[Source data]

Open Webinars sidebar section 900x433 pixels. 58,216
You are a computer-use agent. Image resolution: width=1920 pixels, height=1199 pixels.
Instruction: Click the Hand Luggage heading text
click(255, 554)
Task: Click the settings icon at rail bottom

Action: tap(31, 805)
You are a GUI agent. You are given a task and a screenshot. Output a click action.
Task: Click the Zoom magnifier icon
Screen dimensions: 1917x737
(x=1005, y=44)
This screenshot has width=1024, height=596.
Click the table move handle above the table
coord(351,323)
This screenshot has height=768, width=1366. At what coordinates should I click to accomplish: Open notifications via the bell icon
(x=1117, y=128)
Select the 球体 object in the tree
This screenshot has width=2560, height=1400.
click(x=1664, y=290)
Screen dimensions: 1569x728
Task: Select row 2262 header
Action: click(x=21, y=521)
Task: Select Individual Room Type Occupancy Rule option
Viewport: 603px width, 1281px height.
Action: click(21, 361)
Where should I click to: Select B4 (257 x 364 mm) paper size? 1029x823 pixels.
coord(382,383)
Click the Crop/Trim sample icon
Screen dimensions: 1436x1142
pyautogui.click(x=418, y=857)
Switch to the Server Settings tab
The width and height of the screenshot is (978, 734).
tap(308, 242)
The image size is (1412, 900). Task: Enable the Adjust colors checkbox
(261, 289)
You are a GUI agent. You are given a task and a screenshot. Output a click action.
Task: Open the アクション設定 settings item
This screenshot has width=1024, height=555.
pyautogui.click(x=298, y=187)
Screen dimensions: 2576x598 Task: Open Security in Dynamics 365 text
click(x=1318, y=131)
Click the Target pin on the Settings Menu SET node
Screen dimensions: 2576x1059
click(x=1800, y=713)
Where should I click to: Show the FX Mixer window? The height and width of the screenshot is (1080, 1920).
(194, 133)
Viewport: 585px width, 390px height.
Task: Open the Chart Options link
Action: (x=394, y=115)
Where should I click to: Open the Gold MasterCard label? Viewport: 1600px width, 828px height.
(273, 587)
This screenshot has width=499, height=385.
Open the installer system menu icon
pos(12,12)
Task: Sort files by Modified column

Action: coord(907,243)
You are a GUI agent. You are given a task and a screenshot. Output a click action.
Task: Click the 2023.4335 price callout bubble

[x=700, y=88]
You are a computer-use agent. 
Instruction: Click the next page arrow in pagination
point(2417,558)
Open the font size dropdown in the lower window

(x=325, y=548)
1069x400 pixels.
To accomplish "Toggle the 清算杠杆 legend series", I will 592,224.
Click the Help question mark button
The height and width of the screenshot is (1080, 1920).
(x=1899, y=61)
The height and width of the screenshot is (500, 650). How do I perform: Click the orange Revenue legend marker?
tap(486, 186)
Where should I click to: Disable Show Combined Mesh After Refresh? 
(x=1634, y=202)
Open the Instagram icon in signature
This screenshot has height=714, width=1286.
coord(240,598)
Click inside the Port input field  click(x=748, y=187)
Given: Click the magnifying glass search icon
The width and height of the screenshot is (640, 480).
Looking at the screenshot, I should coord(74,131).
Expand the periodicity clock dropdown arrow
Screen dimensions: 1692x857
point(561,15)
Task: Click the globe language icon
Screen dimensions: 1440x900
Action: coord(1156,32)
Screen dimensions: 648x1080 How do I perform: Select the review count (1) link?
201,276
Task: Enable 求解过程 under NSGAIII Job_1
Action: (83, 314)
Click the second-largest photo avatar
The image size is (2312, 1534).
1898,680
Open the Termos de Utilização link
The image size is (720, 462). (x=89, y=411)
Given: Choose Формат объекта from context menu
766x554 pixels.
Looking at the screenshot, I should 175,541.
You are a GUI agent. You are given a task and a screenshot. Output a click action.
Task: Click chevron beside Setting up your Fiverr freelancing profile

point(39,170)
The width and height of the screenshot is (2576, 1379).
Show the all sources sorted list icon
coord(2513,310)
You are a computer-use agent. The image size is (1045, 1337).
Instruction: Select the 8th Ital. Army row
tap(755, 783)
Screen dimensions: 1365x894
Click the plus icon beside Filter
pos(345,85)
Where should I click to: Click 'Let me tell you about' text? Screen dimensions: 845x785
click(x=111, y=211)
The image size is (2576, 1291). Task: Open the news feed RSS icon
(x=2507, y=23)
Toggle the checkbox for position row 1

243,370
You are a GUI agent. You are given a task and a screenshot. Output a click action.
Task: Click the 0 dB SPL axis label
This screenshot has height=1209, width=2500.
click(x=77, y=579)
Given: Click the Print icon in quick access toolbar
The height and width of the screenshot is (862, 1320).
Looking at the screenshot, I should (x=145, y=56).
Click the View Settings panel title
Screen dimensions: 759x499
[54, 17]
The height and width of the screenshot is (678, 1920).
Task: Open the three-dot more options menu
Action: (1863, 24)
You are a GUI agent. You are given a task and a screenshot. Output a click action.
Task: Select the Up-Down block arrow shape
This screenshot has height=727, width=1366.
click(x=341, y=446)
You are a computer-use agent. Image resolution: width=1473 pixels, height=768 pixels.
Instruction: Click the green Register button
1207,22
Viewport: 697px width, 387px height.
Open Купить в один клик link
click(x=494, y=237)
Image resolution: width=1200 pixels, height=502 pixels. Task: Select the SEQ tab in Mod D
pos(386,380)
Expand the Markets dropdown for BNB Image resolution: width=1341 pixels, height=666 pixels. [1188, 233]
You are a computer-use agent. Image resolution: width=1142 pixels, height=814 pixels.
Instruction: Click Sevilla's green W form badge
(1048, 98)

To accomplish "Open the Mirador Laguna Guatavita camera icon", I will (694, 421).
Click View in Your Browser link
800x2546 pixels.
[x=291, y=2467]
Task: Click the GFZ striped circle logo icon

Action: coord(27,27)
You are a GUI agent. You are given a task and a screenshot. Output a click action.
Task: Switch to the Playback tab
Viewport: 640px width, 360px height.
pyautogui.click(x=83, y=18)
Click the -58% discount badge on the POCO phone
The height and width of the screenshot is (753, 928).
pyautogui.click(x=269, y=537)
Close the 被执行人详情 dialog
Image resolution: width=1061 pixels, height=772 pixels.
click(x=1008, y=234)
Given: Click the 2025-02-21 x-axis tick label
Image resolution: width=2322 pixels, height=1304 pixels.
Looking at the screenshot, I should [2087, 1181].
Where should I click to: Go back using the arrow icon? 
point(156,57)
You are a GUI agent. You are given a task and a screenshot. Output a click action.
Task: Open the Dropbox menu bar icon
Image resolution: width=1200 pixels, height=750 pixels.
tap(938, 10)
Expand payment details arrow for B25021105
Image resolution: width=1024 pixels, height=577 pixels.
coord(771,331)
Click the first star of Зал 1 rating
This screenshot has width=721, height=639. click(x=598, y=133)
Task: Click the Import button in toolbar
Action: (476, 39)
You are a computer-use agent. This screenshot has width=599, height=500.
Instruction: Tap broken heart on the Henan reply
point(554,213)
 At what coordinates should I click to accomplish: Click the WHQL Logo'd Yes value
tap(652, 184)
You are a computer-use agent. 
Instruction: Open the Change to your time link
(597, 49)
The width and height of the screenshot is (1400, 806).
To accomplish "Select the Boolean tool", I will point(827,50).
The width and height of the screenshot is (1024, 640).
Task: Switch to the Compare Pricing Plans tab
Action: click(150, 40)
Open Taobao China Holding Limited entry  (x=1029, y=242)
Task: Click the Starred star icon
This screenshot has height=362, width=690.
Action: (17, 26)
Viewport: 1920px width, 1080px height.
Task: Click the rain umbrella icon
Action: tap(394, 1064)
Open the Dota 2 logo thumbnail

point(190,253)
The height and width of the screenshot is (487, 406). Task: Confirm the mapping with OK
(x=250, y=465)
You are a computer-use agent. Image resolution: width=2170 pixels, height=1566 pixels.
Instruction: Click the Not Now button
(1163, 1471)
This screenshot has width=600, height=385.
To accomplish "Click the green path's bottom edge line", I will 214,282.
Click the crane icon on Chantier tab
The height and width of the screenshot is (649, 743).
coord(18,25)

# Your task
Render the rows from the line containing "Task: Click the GFZ striped circle logo icon" through the line containing "click(x=1008, y=234)", both included, as a numbered list with blank lines omitted.

# Answer to the problem
1. Task: Click the GFZ striped circle logo icon
2. Action: coord(27,27)
3. You are a GUI agent. You are given a task and a screenshot. Output a click action.
4. Task: Switch to the Playback tab
5. Viewport: 640px width, 360px height.
6. pyautogui.click(x=83, y=18)
7. Click the -58% discount badge on the POCO phone
8. The height and width of the screenshot is (753, 928).
9. pyautogui.click(x=269, y=537)
10. Close the 被执行人详情 dialog
11. Image resolution: width=1061 pixels, height=772 pixels.
12. click(x=1008, y=234)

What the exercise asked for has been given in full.